- Teaser poster
- Directed by: Tedi Sarafian
- Written by: Tedi Sarafian
- Produced by: Aaron Heck
- Starring: Kristina Anapau Mark Hapka David Weidoff
- Cinematography: Aaron Heck
- Edited by: Andrew Coutts David W. Hagar
- Music by: Anthony Marinelli
- Production company: Heckart Studios
- Release date: August 25, 2014 (London FrightFest Film Festival);
- Running time: 91 minutes
- Country: United States
- Language: English

= Altergeist =

Altergeist (also known under its working title Sighting) is a 2014 science fiction horror film that was written and directed by Tedi Sarafian. The film had its world premiere on 25 August 2014 at the London FrightFest Film Festival and received a limited theatrical release in the United States on 7 November 2014. The film follows a group of paranormal investigators that find that trying to discover proof of the supernatural might be the death of them.

==Plot==

The film follows aspiring television producer Theresa Augland who, after a string of unsuccessful ghost hunts, lands the opportunity of a lifetime when she convinces winery owner, Ashen Till, that her team of paranormal investigators should be the ones to search his family's vineyard, King's Ransom Winery.

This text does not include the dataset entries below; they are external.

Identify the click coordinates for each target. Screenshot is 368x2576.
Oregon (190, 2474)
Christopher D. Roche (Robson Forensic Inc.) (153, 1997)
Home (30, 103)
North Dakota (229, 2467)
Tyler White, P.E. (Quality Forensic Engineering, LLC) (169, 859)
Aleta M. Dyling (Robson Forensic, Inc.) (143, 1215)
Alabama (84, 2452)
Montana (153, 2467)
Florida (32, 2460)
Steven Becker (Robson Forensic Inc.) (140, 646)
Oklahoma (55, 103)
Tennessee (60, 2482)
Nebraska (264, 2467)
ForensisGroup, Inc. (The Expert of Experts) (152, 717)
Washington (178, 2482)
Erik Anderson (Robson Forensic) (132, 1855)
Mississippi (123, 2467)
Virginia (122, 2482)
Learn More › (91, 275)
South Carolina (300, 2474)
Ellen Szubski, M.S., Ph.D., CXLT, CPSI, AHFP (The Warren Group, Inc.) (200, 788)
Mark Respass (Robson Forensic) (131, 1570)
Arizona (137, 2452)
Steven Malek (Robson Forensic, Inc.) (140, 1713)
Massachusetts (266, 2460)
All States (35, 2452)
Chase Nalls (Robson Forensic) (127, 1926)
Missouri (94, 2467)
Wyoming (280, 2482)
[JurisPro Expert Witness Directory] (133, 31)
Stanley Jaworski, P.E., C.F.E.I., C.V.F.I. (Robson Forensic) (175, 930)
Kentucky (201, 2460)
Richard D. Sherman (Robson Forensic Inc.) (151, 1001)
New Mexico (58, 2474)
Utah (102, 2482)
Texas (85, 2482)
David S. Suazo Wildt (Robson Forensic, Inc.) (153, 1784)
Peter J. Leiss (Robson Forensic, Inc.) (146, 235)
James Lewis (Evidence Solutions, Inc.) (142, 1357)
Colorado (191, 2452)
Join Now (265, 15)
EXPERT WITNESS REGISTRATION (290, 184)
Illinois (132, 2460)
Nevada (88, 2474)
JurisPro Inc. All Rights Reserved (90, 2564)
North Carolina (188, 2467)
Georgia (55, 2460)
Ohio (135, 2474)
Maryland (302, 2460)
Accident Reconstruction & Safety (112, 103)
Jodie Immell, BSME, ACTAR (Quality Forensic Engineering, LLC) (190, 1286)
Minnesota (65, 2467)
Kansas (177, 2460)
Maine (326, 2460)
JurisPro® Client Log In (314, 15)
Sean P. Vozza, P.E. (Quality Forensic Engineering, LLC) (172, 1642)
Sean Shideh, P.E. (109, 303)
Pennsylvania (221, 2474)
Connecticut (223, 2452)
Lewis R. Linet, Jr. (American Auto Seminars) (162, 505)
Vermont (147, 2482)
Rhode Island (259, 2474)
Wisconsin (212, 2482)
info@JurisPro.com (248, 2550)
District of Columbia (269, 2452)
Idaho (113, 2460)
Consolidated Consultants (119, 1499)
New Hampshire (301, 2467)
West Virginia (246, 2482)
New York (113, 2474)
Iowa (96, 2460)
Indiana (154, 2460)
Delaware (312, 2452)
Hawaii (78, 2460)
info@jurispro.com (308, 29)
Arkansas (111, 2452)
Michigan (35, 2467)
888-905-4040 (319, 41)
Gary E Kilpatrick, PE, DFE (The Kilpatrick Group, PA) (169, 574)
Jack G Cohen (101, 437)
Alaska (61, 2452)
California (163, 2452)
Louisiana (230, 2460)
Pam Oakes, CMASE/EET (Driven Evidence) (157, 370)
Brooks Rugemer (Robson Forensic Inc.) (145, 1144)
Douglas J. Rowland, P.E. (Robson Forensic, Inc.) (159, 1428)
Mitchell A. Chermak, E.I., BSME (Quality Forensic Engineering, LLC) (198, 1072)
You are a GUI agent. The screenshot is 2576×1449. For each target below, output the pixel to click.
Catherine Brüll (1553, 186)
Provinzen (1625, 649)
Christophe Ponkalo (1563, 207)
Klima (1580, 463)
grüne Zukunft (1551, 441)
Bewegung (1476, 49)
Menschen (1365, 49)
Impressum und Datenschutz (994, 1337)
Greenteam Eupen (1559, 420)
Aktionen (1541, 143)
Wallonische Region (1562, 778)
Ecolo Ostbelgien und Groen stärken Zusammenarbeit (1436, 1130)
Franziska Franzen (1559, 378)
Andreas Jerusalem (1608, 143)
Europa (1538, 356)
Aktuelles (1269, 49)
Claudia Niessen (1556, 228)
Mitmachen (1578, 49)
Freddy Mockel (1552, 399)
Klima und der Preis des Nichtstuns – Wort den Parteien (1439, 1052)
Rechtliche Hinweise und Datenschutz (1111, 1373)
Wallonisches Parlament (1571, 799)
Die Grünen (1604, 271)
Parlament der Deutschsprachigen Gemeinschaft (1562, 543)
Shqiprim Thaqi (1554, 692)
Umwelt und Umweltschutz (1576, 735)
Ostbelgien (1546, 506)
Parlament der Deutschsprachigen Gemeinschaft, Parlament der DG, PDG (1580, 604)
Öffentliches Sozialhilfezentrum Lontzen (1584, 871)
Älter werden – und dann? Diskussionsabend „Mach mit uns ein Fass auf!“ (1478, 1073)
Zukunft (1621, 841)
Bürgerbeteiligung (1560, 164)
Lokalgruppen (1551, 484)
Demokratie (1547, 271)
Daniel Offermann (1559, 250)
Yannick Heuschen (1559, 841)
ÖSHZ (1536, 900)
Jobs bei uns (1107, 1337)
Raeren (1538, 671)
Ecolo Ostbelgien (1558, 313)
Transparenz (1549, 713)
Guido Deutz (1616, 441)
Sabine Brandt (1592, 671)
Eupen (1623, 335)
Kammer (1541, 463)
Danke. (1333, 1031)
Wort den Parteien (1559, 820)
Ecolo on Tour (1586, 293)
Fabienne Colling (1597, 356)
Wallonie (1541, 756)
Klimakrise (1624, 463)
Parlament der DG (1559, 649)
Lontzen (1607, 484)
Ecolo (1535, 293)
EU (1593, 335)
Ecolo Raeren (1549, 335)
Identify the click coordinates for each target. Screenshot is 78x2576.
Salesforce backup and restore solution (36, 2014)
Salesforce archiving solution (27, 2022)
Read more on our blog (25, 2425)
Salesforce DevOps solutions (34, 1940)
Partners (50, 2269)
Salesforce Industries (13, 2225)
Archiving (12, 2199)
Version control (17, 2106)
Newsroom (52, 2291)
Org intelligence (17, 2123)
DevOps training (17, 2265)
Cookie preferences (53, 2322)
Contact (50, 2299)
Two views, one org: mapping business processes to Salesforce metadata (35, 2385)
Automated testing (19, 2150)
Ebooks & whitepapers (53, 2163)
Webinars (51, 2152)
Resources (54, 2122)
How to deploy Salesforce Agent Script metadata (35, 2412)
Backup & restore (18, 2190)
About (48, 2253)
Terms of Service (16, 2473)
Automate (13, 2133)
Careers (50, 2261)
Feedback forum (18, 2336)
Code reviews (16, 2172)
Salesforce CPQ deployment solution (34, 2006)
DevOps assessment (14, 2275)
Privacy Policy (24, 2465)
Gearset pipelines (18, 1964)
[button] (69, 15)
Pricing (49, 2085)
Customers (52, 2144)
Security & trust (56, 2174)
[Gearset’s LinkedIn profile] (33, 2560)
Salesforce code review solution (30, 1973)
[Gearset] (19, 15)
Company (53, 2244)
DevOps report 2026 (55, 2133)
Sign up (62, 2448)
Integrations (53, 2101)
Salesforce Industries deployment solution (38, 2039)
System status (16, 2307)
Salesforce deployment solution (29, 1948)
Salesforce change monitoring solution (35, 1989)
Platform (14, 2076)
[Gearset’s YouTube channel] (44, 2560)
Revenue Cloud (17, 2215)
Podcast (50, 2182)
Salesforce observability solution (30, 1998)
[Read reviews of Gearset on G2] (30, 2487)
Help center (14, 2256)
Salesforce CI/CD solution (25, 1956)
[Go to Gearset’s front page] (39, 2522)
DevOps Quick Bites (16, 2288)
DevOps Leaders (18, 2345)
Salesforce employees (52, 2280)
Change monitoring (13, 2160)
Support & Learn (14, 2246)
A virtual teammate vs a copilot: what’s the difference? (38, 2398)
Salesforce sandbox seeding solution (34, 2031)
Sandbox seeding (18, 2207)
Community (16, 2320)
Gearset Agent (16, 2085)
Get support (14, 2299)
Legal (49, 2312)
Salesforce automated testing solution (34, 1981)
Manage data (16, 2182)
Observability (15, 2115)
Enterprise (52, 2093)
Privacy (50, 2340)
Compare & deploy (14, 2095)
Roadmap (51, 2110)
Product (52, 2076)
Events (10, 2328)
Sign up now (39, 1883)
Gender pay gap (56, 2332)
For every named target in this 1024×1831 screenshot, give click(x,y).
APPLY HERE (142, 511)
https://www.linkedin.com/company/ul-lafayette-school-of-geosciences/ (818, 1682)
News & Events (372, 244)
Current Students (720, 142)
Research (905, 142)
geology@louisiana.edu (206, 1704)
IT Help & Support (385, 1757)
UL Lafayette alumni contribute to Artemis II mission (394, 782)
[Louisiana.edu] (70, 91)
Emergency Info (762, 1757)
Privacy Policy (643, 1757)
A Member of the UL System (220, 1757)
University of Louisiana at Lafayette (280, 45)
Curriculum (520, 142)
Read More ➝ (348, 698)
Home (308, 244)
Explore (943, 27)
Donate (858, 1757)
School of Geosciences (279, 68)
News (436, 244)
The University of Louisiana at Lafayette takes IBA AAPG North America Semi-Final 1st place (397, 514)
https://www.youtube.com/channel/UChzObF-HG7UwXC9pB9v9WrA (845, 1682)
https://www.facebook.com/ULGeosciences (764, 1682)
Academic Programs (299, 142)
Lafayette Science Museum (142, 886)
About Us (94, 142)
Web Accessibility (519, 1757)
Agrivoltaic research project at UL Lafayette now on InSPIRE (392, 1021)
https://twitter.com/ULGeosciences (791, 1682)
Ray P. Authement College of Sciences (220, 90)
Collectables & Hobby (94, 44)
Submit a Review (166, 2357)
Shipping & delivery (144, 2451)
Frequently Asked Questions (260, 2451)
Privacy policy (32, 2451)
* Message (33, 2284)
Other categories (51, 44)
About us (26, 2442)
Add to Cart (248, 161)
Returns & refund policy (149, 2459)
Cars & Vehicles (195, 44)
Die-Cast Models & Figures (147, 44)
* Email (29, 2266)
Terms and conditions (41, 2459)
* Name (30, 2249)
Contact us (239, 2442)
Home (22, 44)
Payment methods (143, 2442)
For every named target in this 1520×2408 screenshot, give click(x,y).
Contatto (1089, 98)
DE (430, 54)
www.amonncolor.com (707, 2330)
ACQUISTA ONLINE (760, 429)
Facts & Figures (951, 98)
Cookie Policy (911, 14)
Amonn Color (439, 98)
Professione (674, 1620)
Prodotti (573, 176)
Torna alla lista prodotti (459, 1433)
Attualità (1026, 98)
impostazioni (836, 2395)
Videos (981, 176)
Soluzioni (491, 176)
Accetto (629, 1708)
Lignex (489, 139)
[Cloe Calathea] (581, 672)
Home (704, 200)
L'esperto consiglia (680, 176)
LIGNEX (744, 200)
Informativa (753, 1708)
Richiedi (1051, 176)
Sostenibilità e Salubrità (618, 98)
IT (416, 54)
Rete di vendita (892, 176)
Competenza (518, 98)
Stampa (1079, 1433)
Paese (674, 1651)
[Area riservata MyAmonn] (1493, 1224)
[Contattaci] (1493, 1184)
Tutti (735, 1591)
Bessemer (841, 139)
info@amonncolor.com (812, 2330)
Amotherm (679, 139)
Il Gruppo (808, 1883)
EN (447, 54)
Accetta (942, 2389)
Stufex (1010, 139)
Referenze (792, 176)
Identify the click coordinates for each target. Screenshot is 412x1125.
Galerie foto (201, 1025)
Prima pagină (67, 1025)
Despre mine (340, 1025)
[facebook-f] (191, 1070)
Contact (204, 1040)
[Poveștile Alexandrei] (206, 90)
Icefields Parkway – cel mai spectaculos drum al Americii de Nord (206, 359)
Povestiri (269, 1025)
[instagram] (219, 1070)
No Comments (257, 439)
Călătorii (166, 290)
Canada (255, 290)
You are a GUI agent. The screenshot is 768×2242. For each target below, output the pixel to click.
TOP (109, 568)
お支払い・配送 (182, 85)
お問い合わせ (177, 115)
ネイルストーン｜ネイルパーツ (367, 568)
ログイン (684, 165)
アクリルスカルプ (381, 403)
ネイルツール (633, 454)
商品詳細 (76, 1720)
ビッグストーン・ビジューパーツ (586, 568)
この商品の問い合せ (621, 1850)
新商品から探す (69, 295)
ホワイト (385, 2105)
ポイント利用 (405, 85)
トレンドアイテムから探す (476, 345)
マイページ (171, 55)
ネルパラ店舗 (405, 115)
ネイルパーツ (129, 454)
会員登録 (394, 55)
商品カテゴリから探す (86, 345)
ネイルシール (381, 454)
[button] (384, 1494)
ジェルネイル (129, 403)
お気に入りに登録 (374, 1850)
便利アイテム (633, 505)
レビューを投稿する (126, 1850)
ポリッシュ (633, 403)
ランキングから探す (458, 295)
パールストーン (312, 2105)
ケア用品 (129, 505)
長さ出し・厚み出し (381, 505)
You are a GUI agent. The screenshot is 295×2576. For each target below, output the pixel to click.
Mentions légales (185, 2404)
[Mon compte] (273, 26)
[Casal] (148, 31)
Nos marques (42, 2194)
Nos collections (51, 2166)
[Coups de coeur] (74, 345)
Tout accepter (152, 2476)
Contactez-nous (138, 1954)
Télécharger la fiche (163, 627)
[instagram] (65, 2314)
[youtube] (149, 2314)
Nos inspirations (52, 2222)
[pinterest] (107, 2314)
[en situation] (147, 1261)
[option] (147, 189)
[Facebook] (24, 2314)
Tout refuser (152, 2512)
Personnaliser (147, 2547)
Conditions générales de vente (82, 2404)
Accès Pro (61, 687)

The vineyard is known as one of the most haunted places in America. A heavily pregnant Theresa is determined to prove the existence of ghosts, but must confront the remote northern California wilderness in doing so. As she and her team set up their equipment and begin filming, ghostly figures and mysterious balls of light begin to appear.

==Cast==
- Kristina Anapau as Theresa
- Mark Hapka as Dax
- David Weidoff as Ashen Till
- Linsey Godfrey as Sarah
- Brendan Fletcher as Jason
- Alexis Cruz as Mike
- Sarah Oh as Maya
- Olivia Stuck as Beatrice Blaine
- Richard Sarafian Jr. as Jim till
- Jessica Spotts as Rachel Till
- Ed Corbin as Henry Blaine
- Indy Sarafian as Rebecca

==Development==
Plans to film Altergeist (then called Sighting) were first announced in 2011, and the film moved into post-production in November 2012. Michelle Rodriguez was initially set to star in the film, but later withdrew from filming. Sarafian took his inspiration for Altergeist from the Korbel Champagne Cellars in Guerneville, California, where Sarafian and producer Aaron Heck listened to stories about strange occurrences and a suicide in the winery's Korbel House, which also served as the set for Altergeist.

==Reception==

Grolsch Film Works praised Altergeist, writing that it "fully exploits its unusual vineyard setting, makes fun of its own hackneyed tropes..., and finds novel ways to reverse-engineer an apparent ghost story into something with a rather different genre frame." Fangoria gave the film three out of four skulls, writing that "Despite its dark setting and often fairly horrific murder sequences, ALTERGEIST is light hearted stuff, with clever banter and humor amongst the group of hunters, and actor Brendan Fletcher (FREDDY vs. JASON) being exceptionally funny throughout."

Other reviews were more critical. Moria called the film "about as generic as they come" and described its scares as "tepid and eminently forgettable", while noting that the ending took the film in a more unusual direction. Jacob Hopkins of Modern Horrors criticized the acting as "abysmal" and the story as "old and tired", calling the film "tedious, atrocious, insipid".